Short task:
In the stretch from the start of the material through the line that contains "Action: point(123,185)", switch "scissors" to "trash can" and reproduce those lines with everything else unchanged.

Data items:
━━━━━━━━━━

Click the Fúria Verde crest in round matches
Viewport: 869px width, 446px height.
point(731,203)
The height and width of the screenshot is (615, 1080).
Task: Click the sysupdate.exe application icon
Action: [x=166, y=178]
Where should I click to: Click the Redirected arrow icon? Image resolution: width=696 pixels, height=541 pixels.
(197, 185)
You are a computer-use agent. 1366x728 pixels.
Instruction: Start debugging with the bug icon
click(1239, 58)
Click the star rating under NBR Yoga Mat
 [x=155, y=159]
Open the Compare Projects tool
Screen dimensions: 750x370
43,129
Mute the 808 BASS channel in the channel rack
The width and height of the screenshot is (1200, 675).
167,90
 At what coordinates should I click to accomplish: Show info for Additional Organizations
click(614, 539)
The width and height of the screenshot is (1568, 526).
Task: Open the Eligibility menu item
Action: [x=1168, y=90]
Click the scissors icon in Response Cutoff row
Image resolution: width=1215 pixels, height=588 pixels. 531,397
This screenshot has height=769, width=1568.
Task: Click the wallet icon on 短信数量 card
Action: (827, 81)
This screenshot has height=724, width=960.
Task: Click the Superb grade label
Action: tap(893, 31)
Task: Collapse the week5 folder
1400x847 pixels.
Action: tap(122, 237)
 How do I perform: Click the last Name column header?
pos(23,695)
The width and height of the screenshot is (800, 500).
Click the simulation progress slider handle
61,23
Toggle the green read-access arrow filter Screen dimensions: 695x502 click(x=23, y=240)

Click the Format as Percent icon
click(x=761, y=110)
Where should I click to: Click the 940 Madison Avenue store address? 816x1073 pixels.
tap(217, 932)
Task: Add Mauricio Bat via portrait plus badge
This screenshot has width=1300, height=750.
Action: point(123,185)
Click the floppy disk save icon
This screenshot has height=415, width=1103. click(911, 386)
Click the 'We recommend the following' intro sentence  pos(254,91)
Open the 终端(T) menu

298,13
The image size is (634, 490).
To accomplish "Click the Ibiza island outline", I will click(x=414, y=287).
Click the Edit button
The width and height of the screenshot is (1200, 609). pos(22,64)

━━━━━━━━━━

The completed task:
Click the Fúria Verde crest in round matches
Viewport: 869px width, 446px height.
point(731,203)
The height and width of the screenshot is (615, 1080).
Task: Click the sysupdate.exe application icon
Action: [x=166, y=178]
Where should I click to: Click the Redirected arrow icon? Image resolution: width=696 pixels, height=541 pixels.
(197, 185)
You are a computer-use agent. 1366x728 pixels.
Instruction: Start debugging with the bug icon
click(1239, 58)
Click the star rating under NBR Yoga Mat
 [x=155, y=159]
Open the Compare Projects tool
Screen dimensions: 750x370
43,129
Mute the 808 BASS channel in the channel rack
The width and height of the screenshot is (1200, 675).
167,90
 At what coordinates should I click to accomplish: Show info for Additional Organizations
click(614, 539)
The width and height of the screenshot is (1568, 526).
Task: Open the Eligibility menu item
Action: [x=1168, y=90]
Click the trash can icon in Response Cutoff row
Image resolution: width=1215 pixels, height=588 pixels. 531,397
This screenshot has height=769, width=1568.
Task: Click the wallet icon on 短信数量 card
Action: (827, 81)
This screenshot has height=724, width=960.
Task: Click the Superb grade label
Action: tap(893, 31)
Task: Collapse the week5 folder
1400x847 pixels.
Action: tap(122, 237)
 How do I perform: Click the last Name column header?
pos(23,695)
The width and height of the screenshot is (800, 500).
Click the simulation progress slider handle
61,23
Toggle the green read-access arrow filter Screen dimensions: 695x502 click(x=23, y=240)

Click the Format as Percent icon
click(x=761, y=110)
Where should I click to: Click the 940 Madison Avenue store address? 816x1073 pixels.
tap(217, 932)
Task: Add Mauricio Bat via portrait plus badge
This screenshot has width=1300, height=750.
Action: point(123,185)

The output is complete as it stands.